Energy secretary's entourage sparks electric-vehicle charging dispute near Grovetown

An electric vehicle charger is plugged in to a Nissan Leaf at the Georgia Alternative Fueled Vehicle Roadshow in Augusta, in this photo from 2013. A similar charger stood at the center of a Grovetown dispute involving Energy Secretary Jennifer Granholm.
An electric vehicle charger is plugged in to a Nissan Leaf at the Georgia Alternative Fueled Vehicle Roadshow in Augusta, in this photo from 2013. A similar charger stood at the center of a Grovetown dispute involving Energy Secretary Jennifer Granholm.

A recent Grovetown stopover by U.S. Energy Secretary Jennifer Granholm is making national headlines over a dispute at an electric vehicle charging station that spurred a 911 call.

Granholm and an entourage of staffers conducted a four-day trip through the South in June to tout green energy and the efficiency of electric vehicles. The group reached the Grovetown area to charge their EVs at the Walmart Supercenter on Steiner Way.

“Her advance team realized there weren't going to be enough plugs to go around,” said National Public Radio reporter Camila Domonoske, who accompanied Granholm on the junket and wrote an online article that published Sept. 10 describing the incident. “One of the station's four chargers was broken, and others were occupied. So an Energy Department staffer tried parking a nonelectric vehicle by one of those working chargers to reserve a spot for the approaching secretary of energy.”
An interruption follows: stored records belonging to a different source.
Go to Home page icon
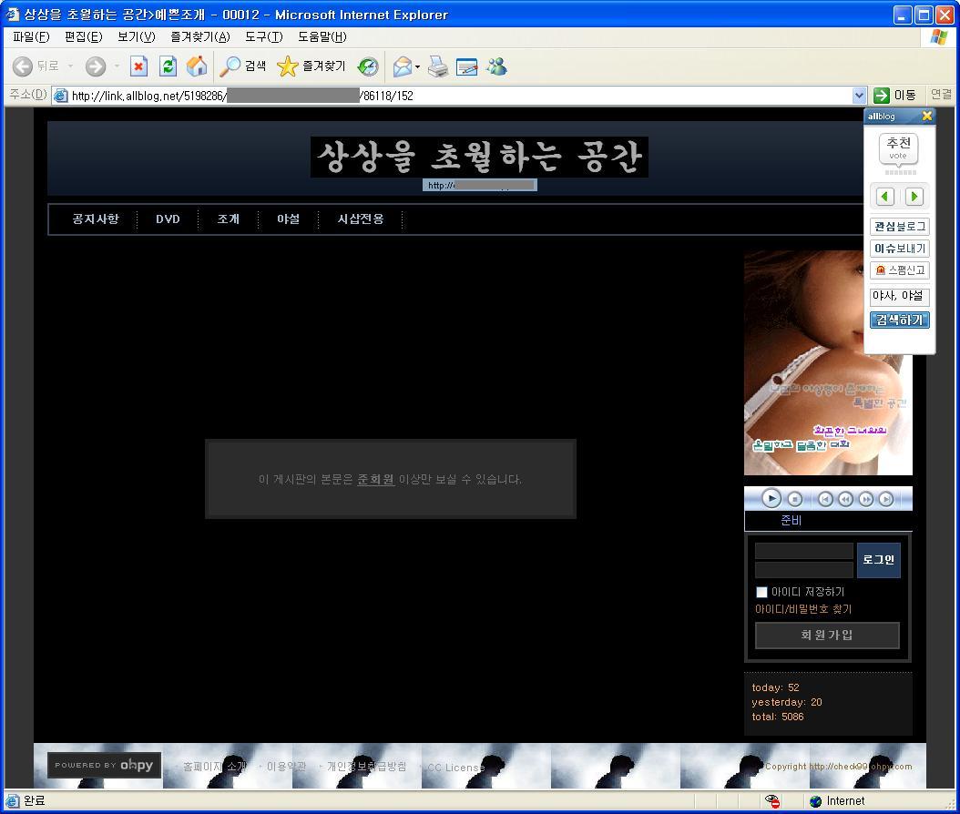The height and width of the screenshot is (814, 960). (x=196, y=66)
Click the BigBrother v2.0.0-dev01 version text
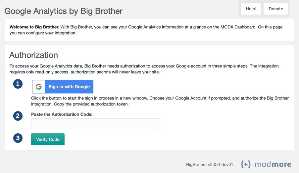This screenshot has height=173, width=299. pyautogui.click(x=210, y=165)
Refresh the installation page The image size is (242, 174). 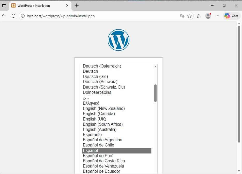[13, 16]
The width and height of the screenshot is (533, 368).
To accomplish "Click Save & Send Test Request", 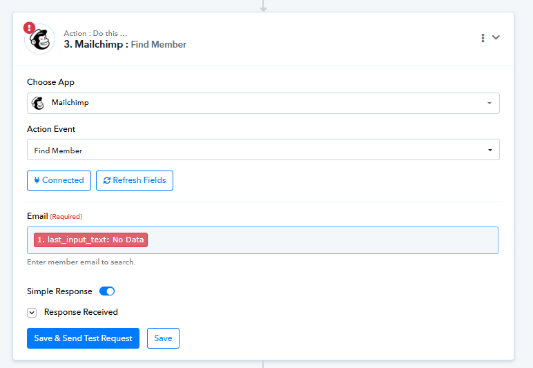I will [83, 338].
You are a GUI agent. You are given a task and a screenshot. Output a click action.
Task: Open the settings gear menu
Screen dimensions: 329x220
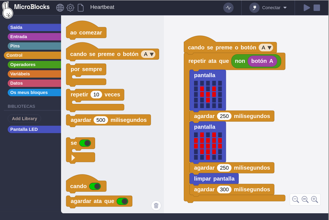tap(70, 8)
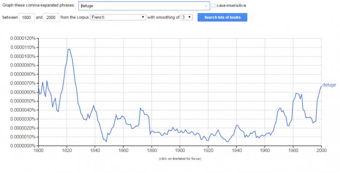Click the graph line end point at 2000
The width and height of the screenshot is (340, 172).
tap(321, 86)
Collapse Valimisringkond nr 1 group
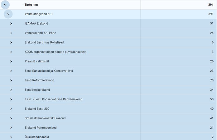 tap(8, 14)
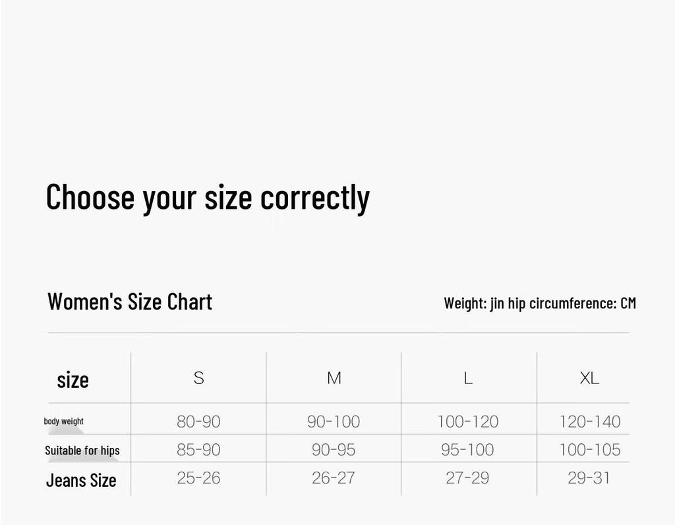
Task: Click the 'Jeans Size' row label
Action: point(81,480)
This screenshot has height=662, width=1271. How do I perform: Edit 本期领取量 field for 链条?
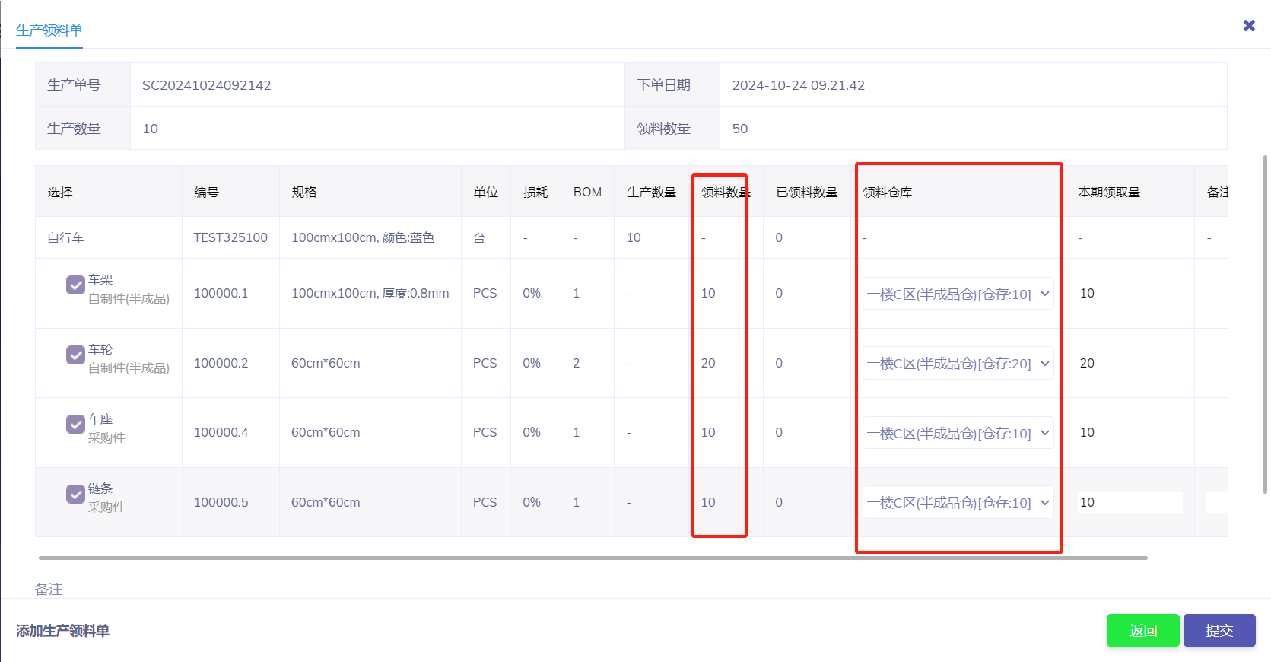(x=1129, y=502)
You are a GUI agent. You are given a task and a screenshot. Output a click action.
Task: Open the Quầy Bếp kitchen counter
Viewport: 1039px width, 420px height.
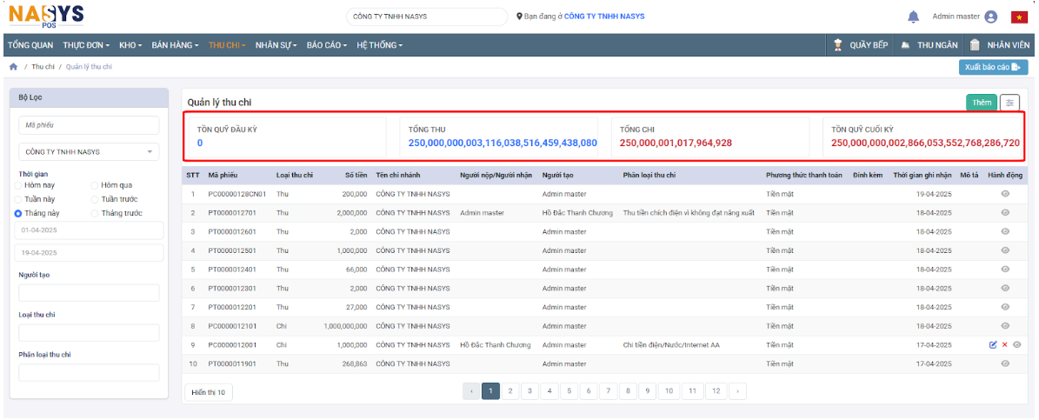click(860, 44)
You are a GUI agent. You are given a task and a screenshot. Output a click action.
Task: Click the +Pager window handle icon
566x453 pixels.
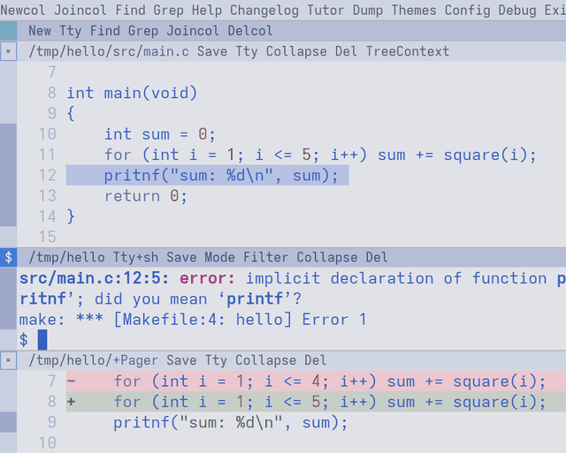tap(8, 360)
That didn’t sit well with an EV driver who was among several others waiting to use the station.

“They said they are saving the space for somebody else, and it's holding up a whole bunch of people who need to charge their cars,” the unidentified caller said to the 911 operator.
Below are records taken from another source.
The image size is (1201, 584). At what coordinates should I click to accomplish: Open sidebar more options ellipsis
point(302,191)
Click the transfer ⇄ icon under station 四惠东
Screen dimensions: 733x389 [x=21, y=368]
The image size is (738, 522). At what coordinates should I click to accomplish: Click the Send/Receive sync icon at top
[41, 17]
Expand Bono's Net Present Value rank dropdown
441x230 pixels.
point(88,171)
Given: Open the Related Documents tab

Gradually, charging spaces opened for the drivers. Columbia County sheriff’s Maj. Steve Morris said Tuesday that no incident report was filed over the dispute and nobody was arrested.

No Georgia law seems to prohibit a nonelectric vehicle from parking at an EV charging station. Georgia lawmakers passed Senate Bill 146 earlier this year that requires EV drivers to pay for recharging by the amount of electricity used instead of by the time spent charging.